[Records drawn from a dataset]
- - -
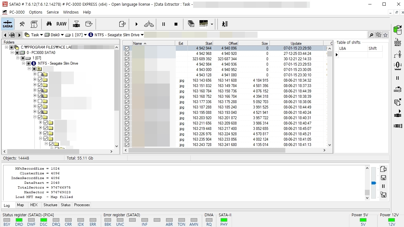404x227 pixels.
Task: Click the SATA0 port icon
Action: click(8, 24)

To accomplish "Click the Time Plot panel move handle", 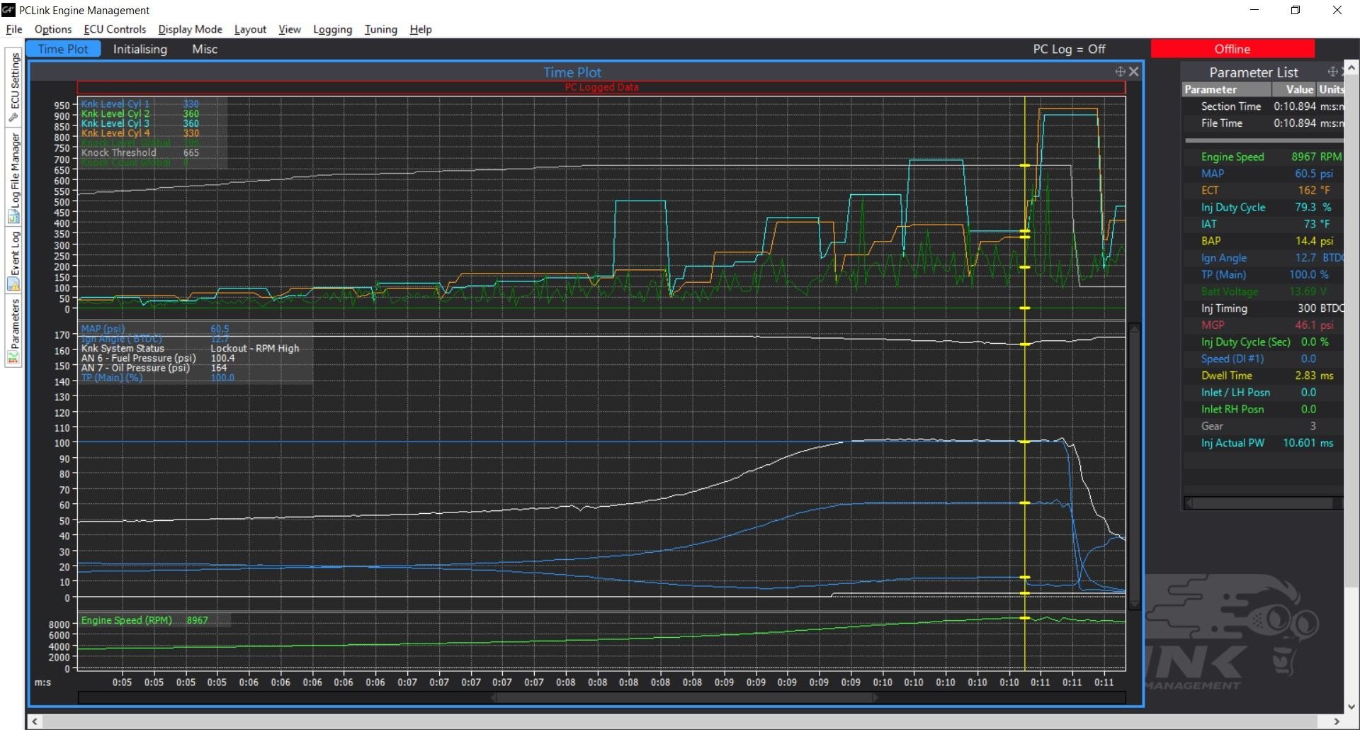I will click(1120, 72).
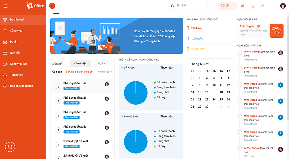Select Bạn giao & bạn theo dõi filter
Screen dimensions: 289x159
pos(79,72)
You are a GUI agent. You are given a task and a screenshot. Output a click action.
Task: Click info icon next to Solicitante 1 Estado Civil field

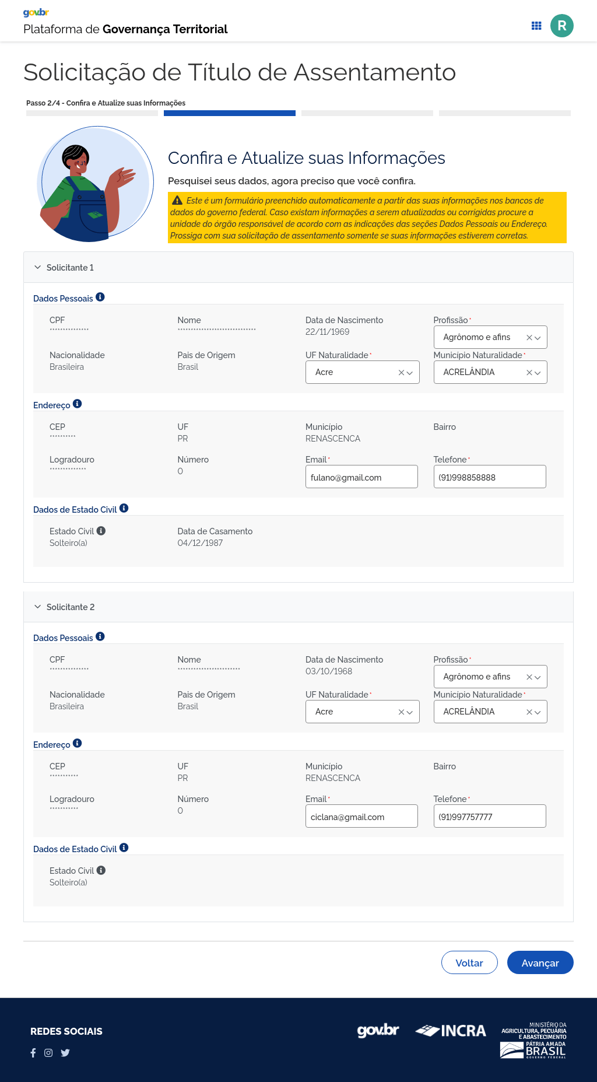click(x=101, y=531)
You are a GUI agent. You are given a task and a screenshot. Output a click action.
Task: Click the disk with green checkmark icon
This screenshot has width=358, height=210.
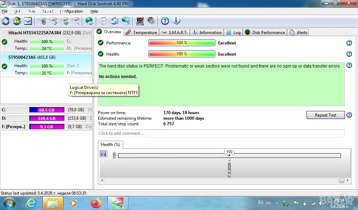[64, 21]
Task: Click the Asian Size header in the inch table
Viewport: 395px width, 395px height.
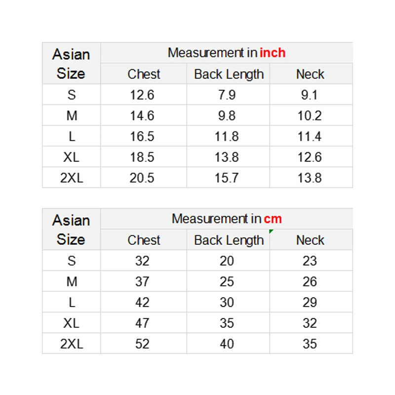Action: tap(71, 64)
- - -
* Problem to solve *
Would you retype the lines from the line containing "Task: Click the disk" to the final line of the entries above, exactly as given and without pictures?

* Written solution *
Task: Click the disk with green checkmark icon
This screenshot has width=358, height=210.
[64, 21]
Task: Click the Asian Size header in the inch table
Viewport: 395px width, 395px height.
Action: tap(71, 64)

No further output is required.